10.4097/kjae.2012.62.4.337
- Author:
Chung Sik OH
1
;
Tae Yun SUNG
;
Seong Hyop KIM
;
Duk Kyung KIM
;
Jeong Ae LIM
;
Nam Sik WOO
Author Information
1. Department of Anesthesiology and Pain Medicine, Konkuk University Medical Center, Konkuk University School of Medicine, Seoul, Korea.
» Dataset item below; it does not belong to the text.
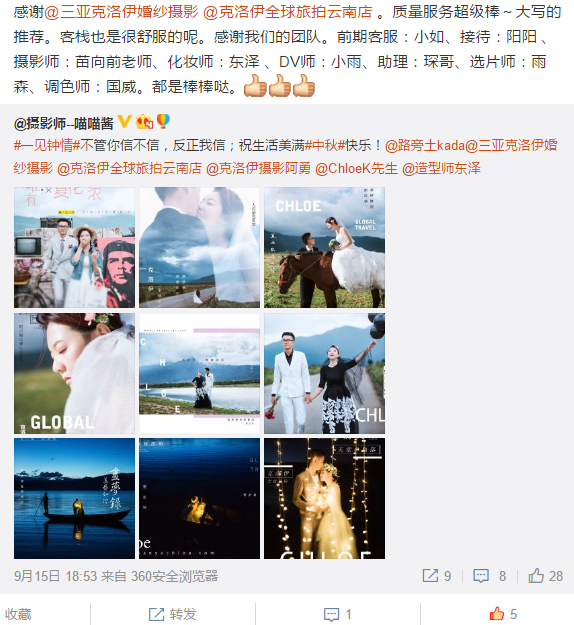
Task: Click the gold V verified badge
Action: (125, 122)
- Publication Type:In Vitro ; Original Article ; Randomized Controlled Trial
- Keywords:
Cesarean section;
Coagulation;
Hydroxyethyl starch;
Pregnancy
- MeSH:
Blood Coagulation;
Cesarean Section;
Female;
Hemodilution;
Hemostasis;
Hetastarch;
Pregnancy;
Reference Values
- From:Korean Journal of Anesthesiology
2012;62(4):337-342
- CountryRepublic of Korea
- Language:English
-
Abstract:
BACKGROUND: Third-generation hydroxyethyl starch (HES) solutions have been developed to minimize negative effects on hemostasis. In normal pregnancy, the coagulation activity increases, reaching a maximum around term. This study examined the effects of hemodilution with HES 130/0.4 (6%) on blood coagulation in parturients in vivo and in vitro. METHODS: Forty parturients scheduled for cesarean sections were assigned randomly to receive either 500 or 1,000 ml of HES 130/0.4 (6%). Rotation thromboelastometry (ROTEM(R)) measurements were performed before and after administering HES 130/0.4 (6%). In addition, blood samples obtained from 20 randomly selected parturients were diluted 10% to 40% using HES 130/0.4 (6%), and ROTEM(R) measurements were performed before and after dilution. The changes from baseline and the effects of dilution were analyzed by ROTEM(R) parameters. RESULTS: Infusions of 500 or 1,000 ml of HES 130/0.4 (6%) in the parturients altered the clot formation time, alpha angle, and maximal clot firmness, although all remained within normal ranges. HES 130/0.4 (6%) affected in vitro blood coagulation in parturients' blood containing 10, 20, 30, and 40% HES. The clotting time was prolonged at each dilution percentage, but remained within the normal range. Other parameters showed an impairment of the coagulation system. CONCLUSIONS: Blood coagulation in parturients may be compromised at high dilution ratios of HES 130/0.4 (6%) to blood. Nevertheless, the infusion of 1,000 ml of HES 130/0.4 (6%) in normal parturients did not significantly affect blood coagulation.